Exercise aim – Convert the items below into a Markdown table with the columns "Row" and "Item line", one row per line, skipping blank lines.

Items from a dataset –
= = = =
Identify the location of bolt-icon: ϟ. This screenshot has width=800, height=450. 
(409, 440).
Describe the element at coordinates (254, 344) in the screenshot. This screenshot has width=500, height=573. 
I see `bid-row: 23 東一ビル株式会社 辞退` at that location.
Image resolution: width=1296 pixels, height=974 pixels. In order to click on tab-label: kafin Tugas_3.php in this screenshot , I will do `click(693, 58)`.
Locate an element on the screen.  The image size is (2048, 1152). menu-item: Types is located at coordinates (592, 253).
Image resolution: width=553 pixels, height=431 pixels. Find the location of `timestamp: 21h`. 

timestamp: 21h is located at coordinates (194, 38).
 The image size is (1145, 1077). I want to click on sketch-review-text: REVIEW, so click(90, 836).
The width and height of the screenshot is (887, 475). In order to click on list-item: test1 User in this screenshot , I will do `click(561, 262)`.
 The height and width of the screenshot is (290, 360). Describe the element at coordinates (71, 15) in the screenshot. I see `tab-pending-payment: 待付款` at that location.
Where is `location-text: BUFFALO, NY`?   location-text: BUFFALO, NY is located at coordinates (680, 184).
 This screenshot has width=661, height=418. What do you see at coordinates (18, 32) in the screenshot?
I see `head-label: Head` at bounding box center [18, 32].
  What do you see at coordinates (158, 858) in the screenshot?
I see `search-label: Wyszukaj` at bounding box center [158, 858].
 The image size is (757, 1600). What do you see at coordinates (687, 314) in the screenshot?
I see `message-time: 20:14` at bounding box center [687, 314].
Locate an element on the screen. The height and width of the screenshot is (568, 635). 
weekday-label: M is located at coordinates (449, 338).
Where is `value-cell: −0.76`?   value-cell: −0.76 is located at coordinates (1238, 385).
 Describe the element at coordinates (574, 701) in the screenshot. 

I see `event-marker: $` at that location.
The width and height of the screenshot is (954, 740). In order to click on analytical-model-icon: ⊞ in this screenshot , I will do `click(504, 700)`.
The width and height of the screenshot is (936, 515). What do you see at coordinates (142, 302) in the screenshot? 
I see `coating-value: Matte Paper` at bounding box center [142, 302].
= = = =
Response to this exercise –
| Row | Item line |
|---|---|
| 1 | Identify the location of bolt-icon: ϟ. This screenshot has width=800, height=450.  |
| 2 | (409, 440). |
| 3 | Describe the element at coordinates (254, 344) in the screenshot. This screenshot has width=500, height=573.  |
| 4 | I see `bid-row: 23 東一ビル株式会社 辞退` at that location. |
| 5 | Image resolution: width=1296 pixels, height=974 pixels. In order to click on tab-label: kafin Tugas_3.php in this screenshot , I will do `click(693, 58)`. |
| 6 | Locate an element on the screen.  The image size is (2048, 1152). menu-item: Types is located at coordinates (592, 253). |
| 7 | Image resolution: width=553 pixels, height=431 pixels. Find the location of `timestamp: 21h`.  |
| 8 | timestamp: 21h is located at coordinates (194, 38). |
| 9 |  The image size is (1145, 1077). I want to click on sketch-review-text: REVIEW, so click(90, 836). |
| 10 | The width and height of the screenshot is (887, 475). In order to click on list-item: test1 User in this screenshot , I will do `click(561, 262)`. |
| 11 |  The height and width of the screenshot is (290, 360). Describe the element at coordinates (71, 15) in the screenshot. I see `tab-pending-payment: 待付款` at that location. |
| 12 | Where is `location-text: BUFFALO, NY`?   location-text: BUFFALO, NY is located at coordinates (680, 184). |
| 13 |  This screenshot has width=661, height=418. What do you see at coordinates (18, 32) in the screenshot? |
| 14 | I see `head-label: Head` at bounding box center [18, 32]. |
| 15 |   What do you see at coordinates (158, 858) in the screenshot? |
| 16 | I see `search-label: Wyszukaj` at bounding box center [158, 858]. |
| 17 |  The image size is (757, 1600). What do you see at coordinates (687, 314) in the screenshot? |
| 18 | I see `message-time: 20:14` at bounding box center [687, 314]. |
| 19 | Locate an element on the screen. The height and width of the screenshot is (568, 635).  |
| 20 | weekday-label: M is located at coordinates (449, 338). |
| 21 | Where is `value-cell: −0.76`?   value-cell: −0.76 is located at coordinates (1238, 385). |
| 22 |  Describe the element at coordinates (574, 701) in the screenshot.  |
| 23 | I see `event-marker: $` at that location. |
| 24 | The width and height of the screenshot is (954, 740). In order to click on analytical-model-icon: ⊞ in this screenshot , I will do `click(504, 700)`. |
| 25 | The width and height of the screenshot is (936, 515). What do you see at coordinates (142, 302) in the screenshot?  |
| 26 | I see `coating-value: Matte Paper` at bounding box center [142, 302]. |